* _WHAT IS EXPECTED_: Every line of the listing below should come back exactly as written, with no images.

* _EXERCISE DATA_:
+++

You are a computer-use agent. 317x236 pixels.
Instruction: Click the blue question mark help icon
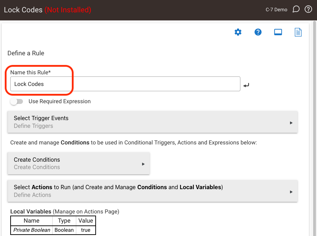click(x=258, y=32)
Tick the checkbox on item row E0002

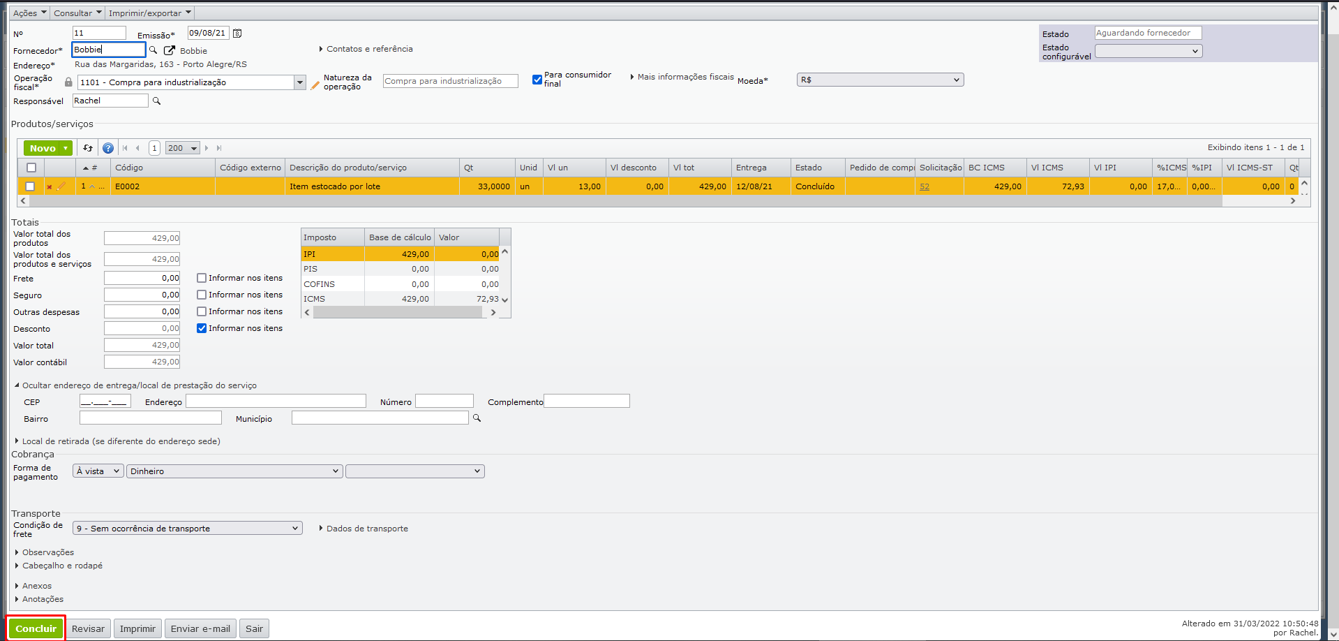(x=30, y=186)
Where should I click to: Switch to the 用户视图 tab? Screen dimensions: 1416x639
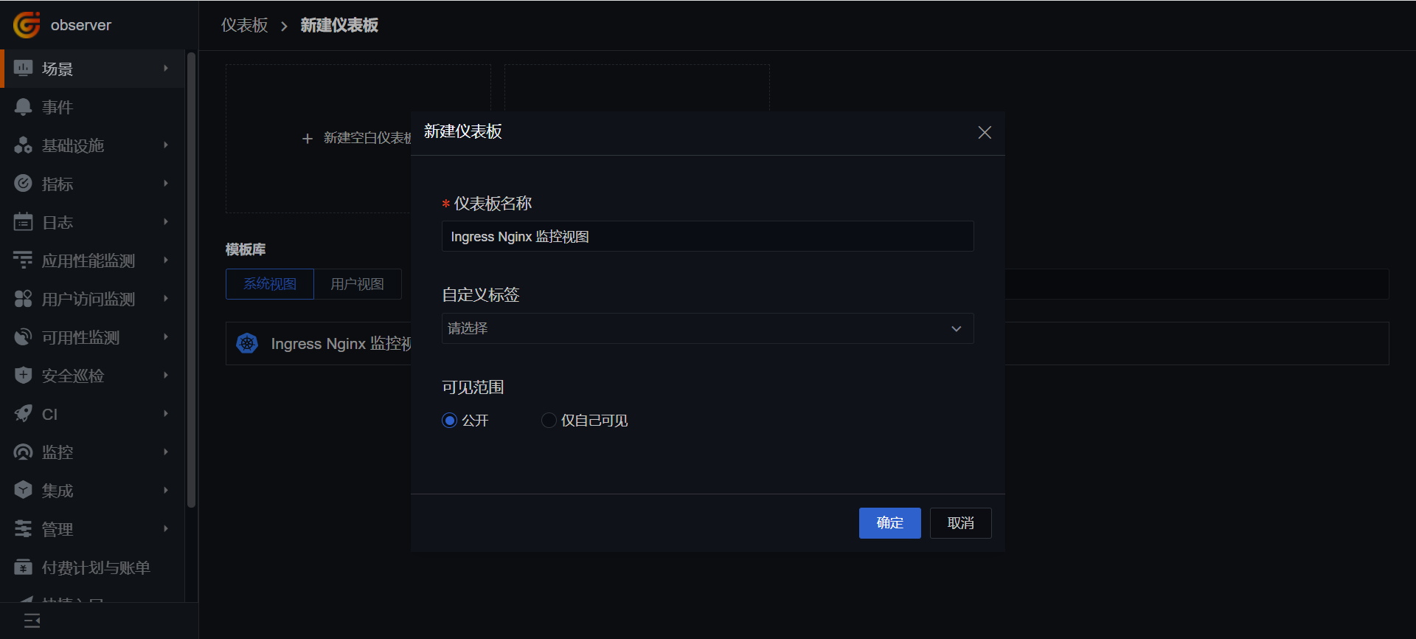358,284
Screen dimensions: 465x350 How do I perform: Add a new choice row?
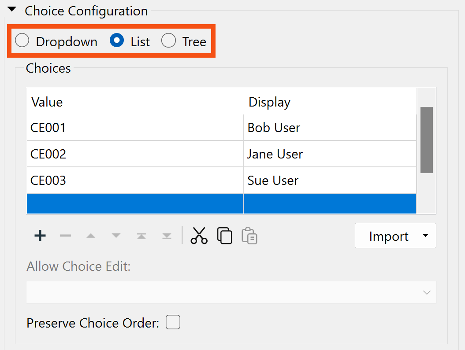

+++

* _TASK RESULT_:
You are a computer-use agent. 317x236 pixels.
Instruction: Click the blue question mark help icon
click(x=258, y=32)
Tick the checkbox on item row E0002

(x=30, y=186)
Where should I click to: Switch to the 用户视图 tab? Screen dimensions: 1416x639
358,284
Screen dimensions: 465x350 How do I perform: Add a new choice row?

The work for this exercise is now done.